14 DAY TRIAL // Security researchers warn that variants of a ZeuS spin-off trojan called Ice-IX are being distributed from osCommerce websites compromised during a recent mass injection attack.
The attack targeting osCommerce installations vulnerable to a flaw that dates from November 2010 began at the end of July.
The code injection campaign escalated quickly and the number of infected pages jumped from 90,000 to over 3.8 within a week and 8 million two weeks later.
The attack even prompted the German Federal Office for Information Security (BSI) to issue an alert because many of the infected websites are German online shops.
The code injected into the pages leads to externally-hosted drive-by download exploits that target vulnerabilities in unpatched versions of Java, Adobe Reader, Internet Explorer and Windows XP.
If exploitation is successful, a trojan is installed on the victim's computers.
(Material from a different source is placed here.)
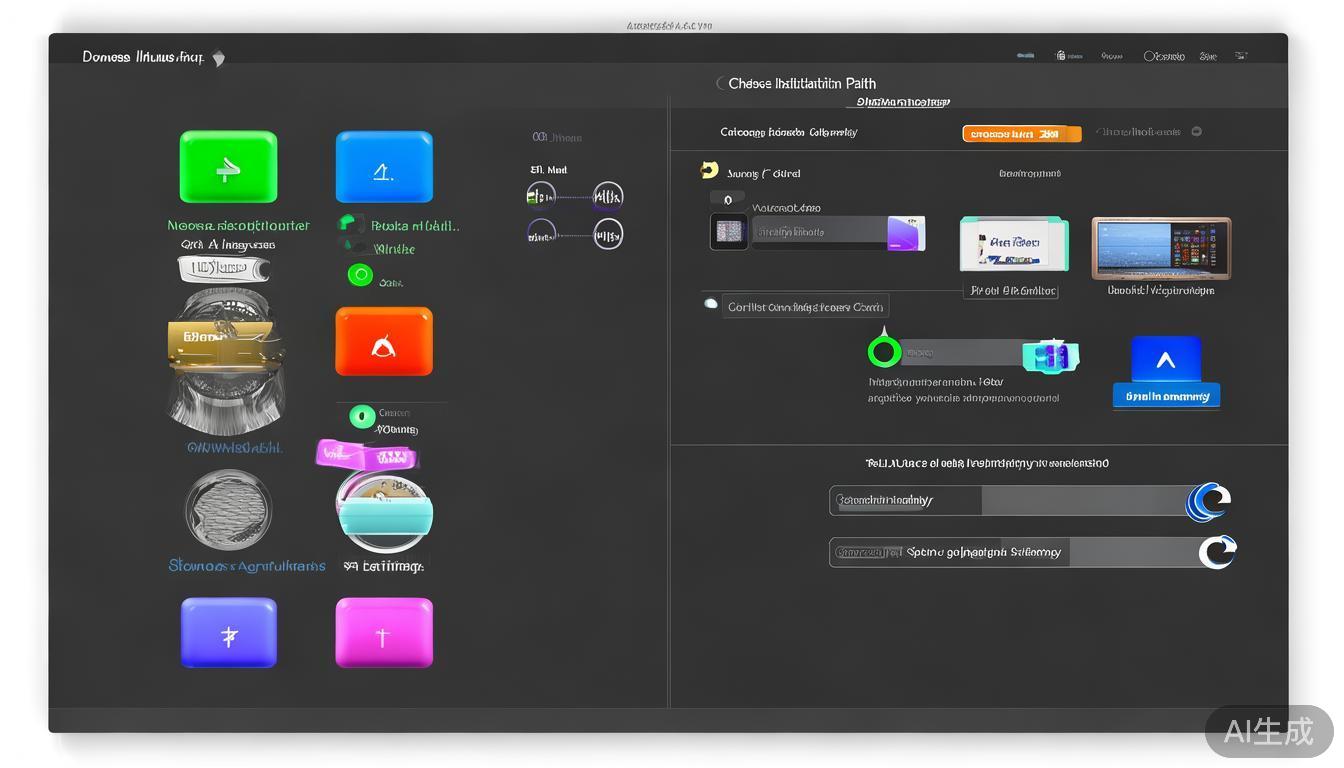The image size is (1344, 768).
Task: Click the green square arrow tile
Action: (228, 167)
According to the Malware Domain List, a non-commercial community project that tracks malicious URLs, that trojan is now Ice-IX.
"Ice-IX (modified Zeus) is currently being distributed by Oscommerce mass compromise campaign," the project warned via Twitter. Ice IX is a new banking trojan based on the ZeuS source code leaked earlier this year.
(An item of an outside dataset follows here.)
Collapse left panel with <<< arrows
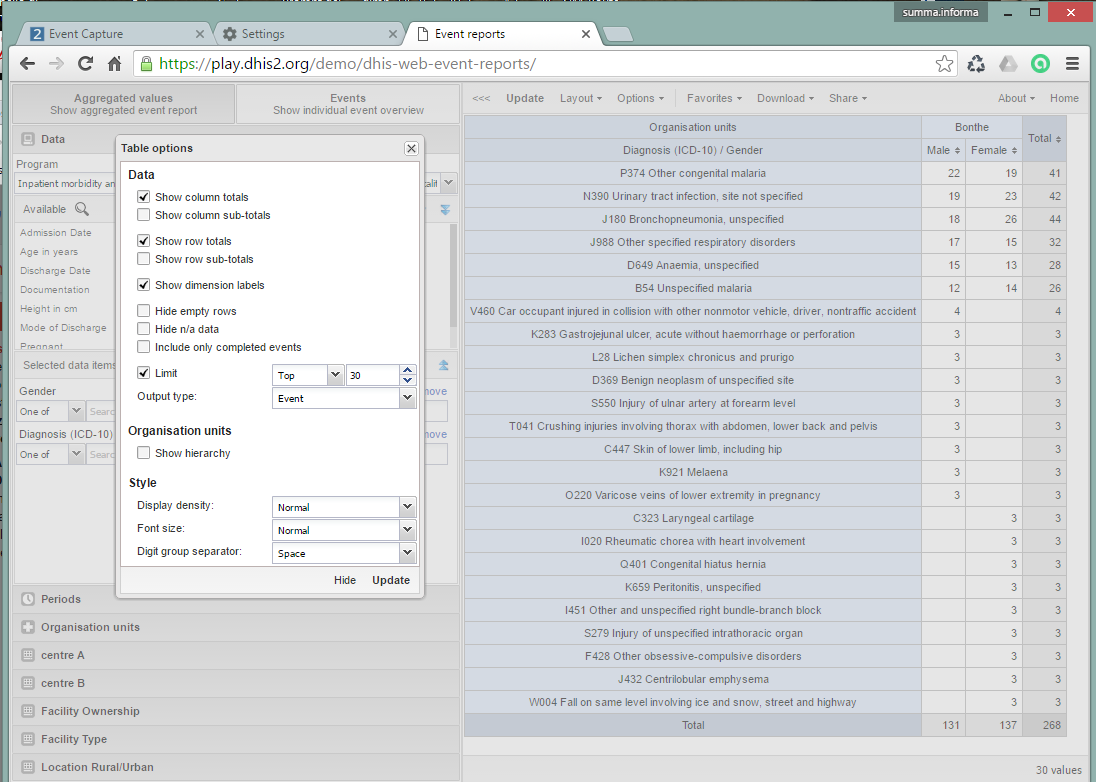The width and height of the screenshot is (1096, 782). 481,98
The Ice-IX builder is sold on the underground market for as much as $1,800. Like ZeuS, it injects itself into browser processes to steal information, but one particularly of samples seen so far is that they also steal Amazon AWS credentials.
Online shop owners who use osCommerce should upgrade to versions 2.3.1 or 3.0.2 of the platform as soon as possible. They are also advised to strengthen the security of their installations by implementing several recommendations described in a post on the osCommerce support forum.
Users should keep the software installed on their computers up to date and should run an antivirus solution capable of scanning web traffic.